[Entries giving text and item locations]
-- -- --
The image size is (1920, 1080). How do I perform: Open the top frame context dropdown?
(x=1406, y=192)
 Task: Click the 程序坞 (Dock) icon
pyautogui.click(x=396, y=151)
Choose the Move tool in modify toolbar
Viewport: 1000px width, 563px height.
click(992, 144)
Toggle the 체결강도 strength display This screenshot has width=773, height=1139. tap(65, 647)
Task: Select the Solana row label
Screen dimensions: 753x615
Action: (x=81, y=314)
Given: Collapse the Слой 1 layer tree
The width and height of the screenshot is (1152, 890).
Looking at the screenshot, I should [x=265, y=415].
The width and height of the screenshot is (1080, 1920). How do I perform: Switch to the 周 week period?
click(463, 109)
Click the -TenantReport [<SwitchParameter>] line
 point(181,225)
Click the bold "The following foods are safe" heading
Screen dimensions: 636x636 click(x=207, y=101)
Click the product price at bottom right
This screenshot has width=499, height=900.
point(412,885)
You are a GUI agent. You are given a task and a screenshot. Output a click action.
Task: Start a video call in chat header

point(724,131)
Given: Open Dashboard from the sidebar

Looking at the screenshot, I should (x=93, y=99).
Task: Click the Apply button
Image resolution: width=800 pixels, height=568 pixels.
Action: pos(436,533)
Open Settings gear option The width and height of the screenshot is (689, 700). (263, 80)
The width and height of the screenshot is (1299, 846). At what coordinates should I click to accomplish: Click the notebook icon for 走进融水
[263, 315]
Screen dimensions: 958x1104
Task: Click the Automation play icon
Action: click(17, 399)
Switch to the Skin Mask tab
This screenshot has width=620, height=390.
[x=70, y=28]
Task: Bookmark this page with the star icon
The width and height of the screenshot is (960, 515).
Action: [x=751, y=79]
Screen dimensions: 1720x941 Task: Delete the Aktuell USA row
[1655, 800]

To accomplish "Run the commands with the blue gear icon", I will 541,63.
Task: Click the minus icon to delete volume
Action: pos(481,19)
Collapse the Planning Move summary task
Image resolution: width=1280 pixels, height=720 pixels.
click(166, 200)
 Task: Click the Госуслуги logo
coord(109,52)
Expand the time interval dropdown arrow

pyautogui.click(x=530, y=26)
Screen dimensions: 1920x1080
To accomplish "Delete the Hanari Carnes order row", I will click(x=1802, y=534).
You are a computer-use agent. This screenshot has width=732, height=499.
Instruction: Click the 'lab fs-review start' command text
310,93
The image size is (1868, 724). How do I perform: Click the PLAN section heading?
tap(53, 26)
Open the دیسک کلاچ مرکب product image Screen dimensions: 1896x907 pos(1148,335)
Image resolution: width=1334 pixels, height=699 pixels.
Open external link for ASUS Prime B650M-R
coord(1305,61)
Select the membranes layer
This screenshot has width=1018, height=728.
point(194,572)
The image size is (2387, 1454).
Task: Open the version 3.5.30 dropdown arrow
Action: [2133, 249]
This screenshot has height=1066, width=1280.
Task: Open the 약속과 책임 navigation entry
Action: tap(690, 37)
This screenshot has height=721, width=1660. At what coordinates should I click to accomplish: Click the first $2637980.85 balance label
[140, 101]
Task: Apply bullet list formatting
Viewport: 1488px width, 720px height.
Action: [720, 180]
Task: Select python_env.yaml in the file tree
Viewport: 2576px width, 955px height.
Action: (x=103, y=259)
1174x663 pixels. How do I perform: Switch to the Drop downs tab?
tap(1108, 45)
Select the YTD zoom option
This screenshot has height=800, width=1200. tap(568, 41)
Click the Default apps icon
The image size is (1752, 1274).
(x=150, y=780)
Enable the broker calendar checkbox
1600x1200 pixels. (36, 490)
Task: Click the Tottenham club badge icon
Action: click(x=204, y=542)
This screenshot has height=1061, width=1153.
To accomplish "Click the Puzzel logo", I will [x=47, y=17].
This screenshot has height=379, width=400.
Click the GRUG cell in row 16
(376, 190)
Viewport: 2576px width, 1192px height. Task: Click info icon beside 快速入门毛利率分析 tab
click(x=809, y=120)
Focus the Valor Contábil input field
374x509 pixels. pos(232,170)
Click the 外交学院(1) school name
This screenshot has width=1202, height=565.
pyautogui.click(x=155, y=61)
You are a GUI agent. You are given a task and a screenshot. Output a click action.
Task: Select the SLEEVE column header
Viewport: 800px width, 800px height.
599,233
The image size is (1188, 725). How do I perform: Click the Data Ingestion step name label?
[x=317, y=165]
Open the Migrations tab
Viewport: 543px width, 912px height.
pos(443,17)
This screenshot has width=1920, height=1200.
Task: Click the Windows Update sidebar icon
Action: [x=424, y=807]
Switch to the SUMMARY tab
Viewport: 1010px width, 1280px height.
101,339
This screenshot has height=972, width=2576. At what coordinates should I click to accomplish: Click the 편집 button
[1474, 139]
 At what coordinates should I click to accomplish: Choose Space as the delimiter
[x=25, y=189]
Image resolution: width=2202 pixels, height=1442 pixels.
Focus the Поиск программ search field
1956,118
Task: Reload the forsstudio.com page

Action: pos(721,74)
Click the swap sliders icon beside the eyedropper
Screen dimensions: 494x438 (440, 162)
-- -- --
# [Problem statement]
Show every line of the material above that contains the word "arrow".

# [Answer in full]
Expand the time interval dropdown arrow
Task: Open the version 3.5.30 dropdown arrow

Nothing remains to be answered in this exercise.